提供テキスト:
.....

歯科衛生士業務控 エピソード1

平成27年7月6日(月) 東愛知新聞掲載

私は豊橋市の歯科医院に勤務する歯科衛生士です。歯科衛生士になって早や20年、ベテランと言われる年齢ですがまだまだ日々迷う事ばかりです。毎日が単調に思われがちな歯科診療所の仕事ですが、時として心に残る出来事やささやかなドラマも起こります。今週から3回にわたり私の勤務する歯科医院で起こったそんな何となく心を動かされた出来事をご紹介したいと思います。まだまだ歯科衛生士の仕事についてはあまりご存じない方も多いかと思いますが、歯科衛生士ワールドの一端をご覧いただきご理解の一助になればと思います。歯科衛生士の仕事は大きく分類して「歯科予防処置」、「歯科診療補助」、「歯科保健指導」がありますが、共通して大切なことは患者さんに寄り添う心です。仕事に興味を持った方は豊橋歯科衛生士専門学校のオープンキャンパス(7/23、7/30、8/20開催)に是非ご参加ください。歯科衛生士ワールドの全貌がわかるかもしれません。

.....

与えられたデータ:
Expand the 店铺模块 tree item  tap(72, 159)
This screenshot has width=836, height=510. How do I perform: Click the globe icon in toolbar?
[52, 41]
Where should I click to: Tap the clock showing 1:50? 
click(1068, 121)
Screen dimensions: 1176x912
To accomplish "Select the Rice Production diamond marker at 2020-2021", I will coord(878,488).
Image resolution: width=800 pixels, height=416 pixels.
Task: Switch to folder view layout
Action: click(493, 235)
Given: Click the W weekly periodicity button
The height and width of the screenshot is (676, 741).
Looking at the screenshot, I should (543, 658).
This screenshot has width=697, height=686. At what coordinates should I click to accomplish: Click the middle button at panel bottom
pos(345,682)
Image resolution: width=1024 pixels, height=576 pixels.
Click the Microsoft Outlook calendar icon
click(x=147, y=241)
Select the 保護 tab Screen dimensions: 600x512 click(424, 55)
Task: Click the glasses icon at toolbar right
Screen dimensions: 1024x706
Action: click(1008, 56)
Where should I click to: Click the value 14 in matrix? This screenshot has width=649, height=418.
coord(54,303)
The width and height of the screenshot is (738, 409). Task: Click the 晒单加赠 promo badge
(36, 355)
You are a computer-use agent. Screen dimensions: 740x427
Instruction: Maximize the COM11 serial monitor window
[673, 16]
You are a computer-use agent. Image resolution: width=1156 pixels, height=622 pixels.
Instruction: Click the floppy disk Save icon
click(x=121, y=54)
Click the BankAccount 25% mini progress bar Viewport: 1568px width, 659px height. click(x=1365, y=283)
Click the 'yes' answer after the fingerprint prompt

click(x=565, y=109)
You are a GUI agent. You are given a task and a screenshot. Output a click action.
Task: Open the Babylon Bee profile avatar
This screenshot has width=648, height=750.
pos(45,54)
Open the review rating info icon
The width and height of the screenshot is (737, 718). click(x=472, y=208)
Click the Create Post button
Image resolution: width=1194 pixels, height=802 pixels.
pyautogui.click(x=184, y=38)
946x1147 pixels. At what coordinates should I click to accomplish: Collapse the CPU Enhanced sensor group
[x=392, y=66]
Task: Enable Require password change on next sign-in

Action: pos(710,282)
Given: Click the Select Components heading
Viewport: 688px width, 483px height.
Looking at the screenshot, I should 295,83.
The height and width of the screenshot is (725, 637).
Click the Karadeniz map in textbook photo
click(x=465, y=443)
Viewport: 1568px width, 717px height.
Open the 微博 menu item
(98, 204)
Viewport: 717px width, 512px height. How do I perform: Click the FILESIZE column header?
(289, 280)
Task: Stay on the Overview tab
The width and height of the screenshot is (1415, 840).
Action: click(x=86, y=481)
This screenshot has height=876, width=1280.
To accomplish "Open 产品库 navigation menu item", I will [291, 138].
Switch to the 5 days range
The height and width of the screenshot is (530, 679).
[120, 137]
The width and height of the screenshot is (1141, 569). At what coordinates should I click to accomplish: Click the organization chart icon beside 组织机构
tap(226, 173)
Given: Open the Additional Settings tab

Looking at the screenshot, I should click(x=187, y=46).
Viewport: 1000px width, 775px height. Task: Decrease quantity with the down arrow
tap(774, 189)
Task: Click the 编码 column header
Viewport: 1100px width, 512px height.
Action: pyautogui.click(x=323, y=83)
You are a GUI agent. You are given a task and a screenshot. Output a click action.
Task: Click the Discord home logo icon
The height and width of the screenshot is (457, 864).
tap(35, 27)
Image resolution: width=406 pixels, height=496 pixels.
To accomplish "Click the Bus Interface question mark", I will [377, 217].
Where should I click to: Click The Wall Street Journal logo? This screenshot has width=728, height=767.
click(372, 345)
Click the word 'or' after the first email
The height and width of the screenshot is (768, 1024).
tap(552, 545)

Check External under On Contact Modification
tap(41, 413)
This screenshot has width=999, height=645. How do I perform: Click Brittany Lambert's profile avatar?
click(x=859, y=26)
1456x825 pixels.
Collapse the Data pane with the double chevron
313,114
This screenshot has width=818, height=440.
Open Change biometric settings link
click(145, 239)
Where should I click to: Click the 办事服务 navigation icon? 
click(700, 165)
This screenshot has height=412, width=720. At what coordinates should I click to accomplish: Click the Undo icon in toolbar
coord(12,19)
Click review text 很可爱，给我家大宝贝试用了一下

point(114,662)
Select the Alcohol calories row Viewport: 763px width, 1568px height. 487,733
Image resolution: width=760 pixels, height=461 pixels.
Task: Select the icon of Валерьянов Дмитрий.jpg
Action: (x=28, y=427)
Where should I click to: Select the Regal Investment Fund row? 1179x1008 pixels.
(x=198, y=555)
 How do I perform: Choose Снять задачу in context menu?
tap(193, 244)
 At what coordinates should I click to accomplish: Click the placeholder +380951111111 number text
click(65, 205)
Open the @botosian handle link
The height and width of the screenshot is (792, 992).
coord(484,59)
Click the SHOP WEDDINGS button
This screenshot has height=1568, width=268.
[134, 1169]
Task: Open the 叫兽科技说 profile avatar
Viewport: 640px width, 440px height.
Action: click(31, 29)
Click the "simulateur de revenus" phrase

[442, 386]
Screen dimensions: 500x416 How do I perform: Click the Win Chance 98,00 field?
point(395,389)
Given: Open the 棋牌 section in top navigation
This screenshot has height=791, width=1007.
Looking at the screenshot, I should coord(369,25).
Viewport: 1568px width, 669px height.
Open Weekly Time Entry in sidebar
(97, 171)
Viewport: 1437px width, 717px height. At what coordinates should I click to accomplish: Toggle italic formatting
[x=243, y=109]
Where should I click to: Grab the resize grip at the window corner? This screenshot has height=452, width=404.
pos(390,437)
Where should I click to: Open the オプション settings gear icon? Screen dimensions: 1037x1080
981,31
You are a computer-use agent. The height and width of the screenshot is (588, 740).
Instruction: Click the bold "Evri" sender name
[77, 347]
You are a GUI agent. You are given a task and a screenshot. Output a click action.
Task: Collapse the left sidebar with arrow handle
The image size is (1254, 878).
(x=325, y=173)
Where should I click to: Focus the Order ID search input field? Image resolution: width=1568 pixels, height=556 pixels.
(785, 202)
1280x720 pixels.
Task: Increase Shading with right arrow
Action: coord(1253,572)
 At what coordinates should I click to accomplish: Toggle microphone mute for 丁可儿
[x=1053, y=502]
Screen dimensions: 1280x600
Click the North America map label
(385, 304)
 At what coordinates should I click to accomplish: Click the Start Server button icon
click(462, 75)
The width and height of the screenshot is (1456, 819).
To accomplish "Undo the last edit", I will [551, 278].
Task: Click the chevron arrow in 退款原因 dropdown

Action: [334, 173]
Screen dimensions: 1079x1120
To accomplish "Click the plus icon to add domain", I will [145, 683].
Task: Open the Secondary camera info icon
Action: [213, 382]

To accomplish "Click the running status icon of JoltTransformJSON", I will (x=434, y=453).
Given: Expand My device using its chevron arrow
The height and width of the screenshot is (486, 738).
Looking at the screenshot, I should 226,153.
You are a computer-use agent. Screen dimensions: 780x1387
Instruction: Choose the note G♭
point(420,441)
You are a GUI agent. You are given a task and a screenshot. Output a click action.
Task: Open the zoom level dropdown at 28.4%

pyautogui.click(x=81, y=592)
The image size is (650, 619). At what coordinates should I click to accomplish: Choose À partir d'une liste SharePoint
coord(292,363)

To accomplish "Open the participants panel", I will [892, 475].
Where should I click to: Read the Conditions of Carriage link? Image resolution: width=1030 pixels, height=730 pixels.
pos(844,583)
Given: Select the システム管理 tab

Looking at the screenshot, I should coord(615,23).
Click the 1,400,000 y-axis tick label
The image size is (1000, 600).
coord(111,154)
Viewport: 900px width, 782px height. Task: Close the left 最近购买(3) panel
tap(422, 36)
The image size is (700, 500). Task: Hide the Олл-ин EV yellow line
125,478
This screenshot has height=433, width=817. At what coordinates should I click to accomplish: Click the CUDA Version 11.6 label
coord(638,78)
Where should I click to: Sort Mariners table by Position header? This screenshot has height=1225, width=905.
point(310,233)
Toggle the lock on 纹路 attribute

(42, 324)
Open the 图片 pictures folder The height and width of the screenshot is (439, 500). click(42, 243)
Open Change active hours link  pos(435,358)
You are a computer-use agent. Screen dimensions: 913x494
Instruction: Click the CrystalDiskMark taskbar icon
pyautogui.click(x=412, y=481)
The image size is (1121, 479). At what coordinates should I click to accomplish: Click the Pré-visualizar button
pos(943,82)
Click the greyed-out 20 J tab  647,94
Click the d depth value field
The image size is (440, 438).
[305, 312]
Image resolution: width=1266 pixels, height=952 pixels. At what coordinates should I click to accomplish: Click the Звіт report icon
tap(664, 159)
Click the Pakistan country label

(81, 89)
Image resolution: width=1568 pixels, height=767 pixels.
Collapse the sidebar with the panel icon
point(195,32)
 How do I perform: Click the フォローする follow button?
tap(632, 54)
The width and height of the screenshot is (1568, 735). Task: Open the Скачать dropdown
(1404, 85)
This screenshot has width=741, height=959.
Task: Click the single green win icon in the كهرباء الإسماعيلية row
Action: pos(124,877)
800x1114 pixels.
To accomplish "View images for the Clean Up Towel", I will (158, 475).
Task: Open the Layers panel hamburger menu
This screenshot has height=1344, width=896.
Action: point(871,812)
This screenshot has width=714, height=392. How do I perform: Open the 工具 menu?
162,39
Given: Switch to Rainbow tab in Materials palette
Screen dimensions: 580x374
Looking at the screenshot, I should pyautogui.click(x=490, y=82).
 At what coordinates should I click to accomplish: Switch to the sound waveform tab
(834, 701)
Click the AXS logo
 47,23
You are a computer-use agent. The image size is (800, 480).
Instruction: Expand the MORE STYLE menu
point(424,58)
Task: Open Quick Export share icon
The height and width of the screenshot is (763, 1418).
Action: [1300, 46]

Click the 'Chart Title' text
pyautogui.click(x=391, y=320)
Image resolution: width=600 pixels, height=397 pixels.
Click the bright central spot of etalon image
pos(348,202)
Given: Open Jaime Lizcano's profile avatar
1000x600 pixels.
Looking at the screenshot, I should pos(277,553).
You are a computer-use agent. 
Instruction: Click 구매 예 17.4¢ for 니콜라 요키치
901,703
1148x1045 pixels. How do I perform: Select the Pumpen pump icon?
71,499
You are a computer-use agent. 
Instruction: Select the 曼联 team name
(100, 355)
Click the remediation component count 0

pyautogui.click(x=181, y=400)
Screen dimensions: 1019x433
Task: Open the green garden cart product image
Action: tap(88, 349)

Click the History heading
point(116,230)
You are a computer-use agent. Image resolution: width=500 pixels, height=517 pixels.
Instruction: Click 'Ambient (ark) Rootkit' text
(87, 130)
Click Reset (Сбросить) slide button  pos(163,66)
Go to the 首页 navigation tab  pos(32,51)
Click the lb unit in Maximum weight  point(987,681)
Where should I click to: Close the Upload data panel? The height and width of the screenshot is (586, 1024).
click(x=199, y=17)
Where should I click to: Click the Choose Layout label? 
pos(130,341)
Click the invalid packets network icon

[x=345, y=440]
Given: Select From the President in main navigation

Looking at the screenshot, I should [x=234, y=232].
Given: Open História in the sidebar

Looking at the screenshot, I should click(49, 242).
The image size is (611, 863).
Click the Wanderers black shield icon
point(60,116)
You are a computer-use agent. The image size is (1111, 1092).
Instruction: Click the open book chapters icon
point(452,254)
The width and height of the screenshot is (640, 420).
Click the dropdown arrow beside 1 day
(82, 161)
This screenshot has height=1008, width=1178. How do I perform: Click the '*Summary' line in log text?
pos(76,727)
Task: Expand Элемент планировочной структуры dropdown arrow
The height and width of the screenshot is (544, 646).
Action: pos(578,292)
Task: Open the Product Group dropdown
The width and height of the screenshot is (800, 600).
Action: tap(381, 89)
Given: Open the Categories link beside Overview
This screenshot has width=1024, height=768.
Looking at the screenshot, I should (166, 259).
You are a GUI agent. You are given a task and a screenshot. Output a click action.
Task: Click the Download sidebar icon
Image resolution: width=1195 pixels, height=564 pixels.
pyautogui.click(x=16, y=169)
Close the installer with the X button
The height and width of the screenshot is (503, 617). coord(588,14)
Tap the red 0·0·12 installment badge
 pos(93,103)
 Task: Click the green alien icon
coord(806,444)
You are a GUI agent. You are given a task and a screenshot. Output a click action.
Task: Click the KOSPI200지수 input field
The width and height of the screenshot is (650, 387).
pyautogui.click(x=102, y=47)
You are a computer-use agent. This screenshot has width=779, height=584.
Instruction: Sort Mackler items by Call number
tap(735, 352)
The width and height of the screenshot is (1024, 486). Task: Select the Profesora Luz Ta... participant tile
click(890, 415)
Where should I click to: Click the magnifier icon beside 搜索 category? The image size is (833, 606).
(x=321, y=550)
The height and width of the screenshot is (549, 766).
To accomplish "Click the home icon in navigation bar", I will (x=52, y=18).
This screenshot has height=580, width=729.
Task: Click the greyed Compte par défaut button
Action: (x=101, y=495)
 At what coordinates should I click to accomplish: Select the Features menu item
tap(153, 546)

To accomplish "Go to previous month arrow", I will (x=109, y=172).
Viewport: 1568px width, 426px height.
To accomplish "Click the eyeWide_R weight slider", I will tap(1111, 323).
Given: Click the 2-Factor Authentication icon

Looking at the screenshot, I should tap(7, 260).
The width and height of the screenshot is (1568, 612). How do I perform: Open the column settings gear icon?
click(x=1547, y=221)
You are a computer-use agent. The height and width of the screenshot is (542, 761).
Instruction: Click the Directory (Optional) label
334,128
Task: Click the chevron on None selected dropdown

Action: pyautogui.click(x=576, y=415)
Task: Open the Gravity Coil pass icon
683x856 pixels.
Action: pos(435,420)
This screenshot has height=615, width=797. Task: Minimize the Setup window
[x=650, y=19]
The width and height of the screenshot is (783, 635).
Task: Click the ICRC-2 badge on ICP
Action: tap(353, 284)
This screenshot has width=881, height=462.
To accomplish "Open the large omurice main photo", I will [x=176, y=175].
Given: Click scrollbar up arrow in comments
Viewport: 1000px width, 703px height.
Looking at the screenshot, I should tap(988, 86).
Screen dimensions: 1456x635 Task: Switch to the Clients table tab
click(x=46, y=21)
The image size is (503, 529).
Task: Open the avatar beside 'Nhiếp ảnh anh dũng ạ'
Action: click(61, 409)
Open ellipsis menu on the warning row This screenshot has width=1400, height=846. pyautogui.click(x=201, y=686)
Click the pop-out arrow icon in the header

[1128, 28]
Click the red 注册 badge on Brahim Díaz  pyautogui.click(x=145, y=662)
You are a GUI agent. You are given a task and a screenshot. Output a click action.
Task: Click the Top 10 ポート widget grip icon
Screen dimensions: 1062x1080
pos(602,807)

.....

解くべき問題:
**a)** 提供テキストのうち、「平成27年7月6日(月) 東愛知新聞掲載」から始まり「全貌がわかるかもしれません。」で終わる部分を、一字も変えずに返してください。
**b)** 次の(i)〜(iii)は提供テキストの内容と合っていますか。それぞれ「はい」か「いいえ」で答え、判断の決め手となる本文の語句をそのまま引用してください。
(i) 筆者は歯科衛生士になって20年になる。
(ii) 筆者は勤務先で起きた出来事を今週から5回にわたって紹介する。
(iii) 豊橋歯科衛生士専門学校のオープンキャンパスは8月30日に開催される。

解答:
**a)**
平成27年7月6日(月) 東愛知新聞掲載

私は豊橋市の歯科医院に勤務する歯科衛生士です。歯科衛生士になって早や20年、ベテランと言われる年齢ですがまだまだ日々迷う事ばかりです。毎日が単調に思われがちな歯科診療所の仕事ですが、時として心に残る出来事やささやかなドラマも起こります。今週から3回にわたり私の勤務する歯科医院で起こったそんな何となく心を動かされた出来事をご紹介したいと思います。まだまだ歯科衛生士の仕事についてはあまりご存じない方も多いかと思いますが、歯科衛生士ワールドの一端をご覧いただきご理解の一助になればと思います。歯科衛生士の仕事は大きく分類して「歯科予防処置」、「歯科診療補助」、「歯科保健指導」がありますが、共通して大切なことは患者さんに寄り添う心です。仕事に興味を持った方は豊橋歯科衛生士専門学校のオープンキャンパス(7/23、7/30、8/20開催)に是非ご参加ください。歯科衛生士ワールドの全貌がわかるかもしれません。

**b)**
(i) はい。「歯科衛生士になって早や20年」
(ii) いいえ。「今週から3回にわたり」
(iii) いいえ。「オープンキャンパス(7/23、7/30、8/20開催)」